━━ Raw data ━━

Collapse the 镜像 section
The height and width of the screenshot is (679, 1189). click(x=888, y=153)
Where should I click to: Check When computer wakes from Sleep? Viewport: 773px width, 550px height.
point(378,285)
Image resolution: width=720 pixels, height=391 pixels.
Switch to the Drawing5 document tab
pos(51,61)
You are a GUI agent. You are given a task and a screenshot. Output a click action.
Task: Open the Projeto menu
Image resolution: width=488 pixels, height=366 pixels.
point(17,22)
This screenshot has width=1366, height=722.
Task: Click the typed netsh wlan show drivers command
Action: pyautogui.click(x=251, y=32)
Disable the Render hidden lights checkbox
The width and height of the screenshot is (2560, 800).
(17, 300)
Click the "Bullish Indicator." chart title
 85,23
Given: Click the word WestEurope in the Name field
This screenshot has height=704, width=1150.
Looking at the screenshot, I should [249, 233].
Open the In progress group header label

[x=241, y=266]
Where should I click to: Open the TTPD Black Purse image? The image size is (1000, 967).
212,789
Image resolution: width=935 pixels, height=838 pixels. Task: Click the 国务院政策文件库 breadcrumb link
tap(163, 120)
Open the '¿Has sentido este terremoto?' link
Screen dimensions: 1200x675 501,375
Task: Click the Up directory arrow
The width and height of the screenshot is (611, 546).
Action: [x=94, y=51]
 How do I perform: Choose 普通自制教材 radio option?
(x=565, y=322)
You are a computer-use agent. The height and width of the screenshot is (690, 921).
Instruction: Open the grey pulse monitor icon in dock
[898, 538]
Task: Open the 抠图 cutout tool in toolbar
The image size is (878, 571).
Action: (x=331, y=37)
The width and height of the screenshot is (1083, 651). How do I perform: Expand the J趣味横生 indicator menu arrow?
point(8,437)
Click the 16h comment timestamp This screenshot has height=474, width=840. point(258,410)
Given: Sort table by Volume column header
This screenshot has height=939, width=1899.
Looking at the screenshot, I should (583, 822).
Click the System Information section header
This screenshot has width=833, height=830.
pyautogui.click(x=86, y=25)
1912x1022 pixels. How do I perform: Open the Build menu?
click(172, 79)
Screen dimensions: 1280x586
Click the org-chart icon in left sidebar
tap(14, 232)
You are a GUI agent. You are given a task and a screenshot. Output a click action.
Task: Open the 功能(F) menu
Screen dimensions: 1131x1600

━━━

# Task directions
Extract every record and return it verbatim.

# Task response
Collapse the 镜像 section
The height and width of the screenshot is (679, 1189). click(x=888, y=153)
Where should I click to: Check When computer wakes from Sleep? Viewport: 773px width, 550px height.
point(378,285)
Image resolution: width=720 pixels, height=391 pixels.
Switch to the Drawing5 document tab
pos(51,61)
You are a GUI agent. You are given a task and a screenshot. Output a click action.
Task: Open the Projeto menu
Image resolution: width=488 pixels, height=366 pixels.
point(17,22)
This screenshot has width=1366, height=722.
Task: Click the typed netsh wlan show drivers command
Action: pyautogui.click(x=251, y=32)
Disable the Render hidden lights checkbox
The width and height of the screenshot is (2560, 800).
(17, 300)
Click the "Bullish Indicator." chart title
 85,23
Given: Click the word WestEurope in the Name field
This screenshot has height=704, width=1150.
Looking at the screenshot, I should [249, 233].
Open the In progress group header label

[x=241, y=266]
Where should I click to: Open the TTPD Black Purse image? The image size is (1000, 967).
212,789
Image resolution: width=935 pixels, height=838 pixels. Task: Click the 国务院政策文件库 breadcrumb link
tap(163, 120)
Open the '¿Has sentido este terremoto?' link
Screen dimensions: 1200x675 501,375
Task: Click the Up directory arrow
The width and height of the screenshot is (611, 546).
Action: [x=94, y=51]
 How do I perform: Choose 普通自制教材 radio option?
(x=565, y=322)
You are a computer-use agent. The height and width of the screenshot is (690, 921).
Instruction: Open the grey pulse monitor icon in dock
[898, 538]
Task: Open the 抠图 cutout tool in toolbar
The image size is (878, 571).
Action: (x=331, y=37)
The width and height of the screenshot is (1083, 651). How do I perform: Expand the J趣味横生 indicator menu arrow?
point(8,437)
Click the 16h comment timestamp This screenshot has height=474, width=840. point(258,410)
Given: Sort table by Volume column header
This screenshot has height=939, width=1899.
Looking at the screenshot, I should (583, 822).
Click the System Information section header
This screenshot has width=833, height=830.
pyautogui.click(x=86, y=25)
1912x1022 pixels. How do I perform: Open the Build menu?
click(172, 79)
Screen dimensions: 1280x586
Click the org-chart icon in left sidebar
tap(14, 232)
You are a GUI agent. You are given a task and a screenshot. Output a click action.
Task: Open the 功能(F) menu
Screen dimensions: 1131x1600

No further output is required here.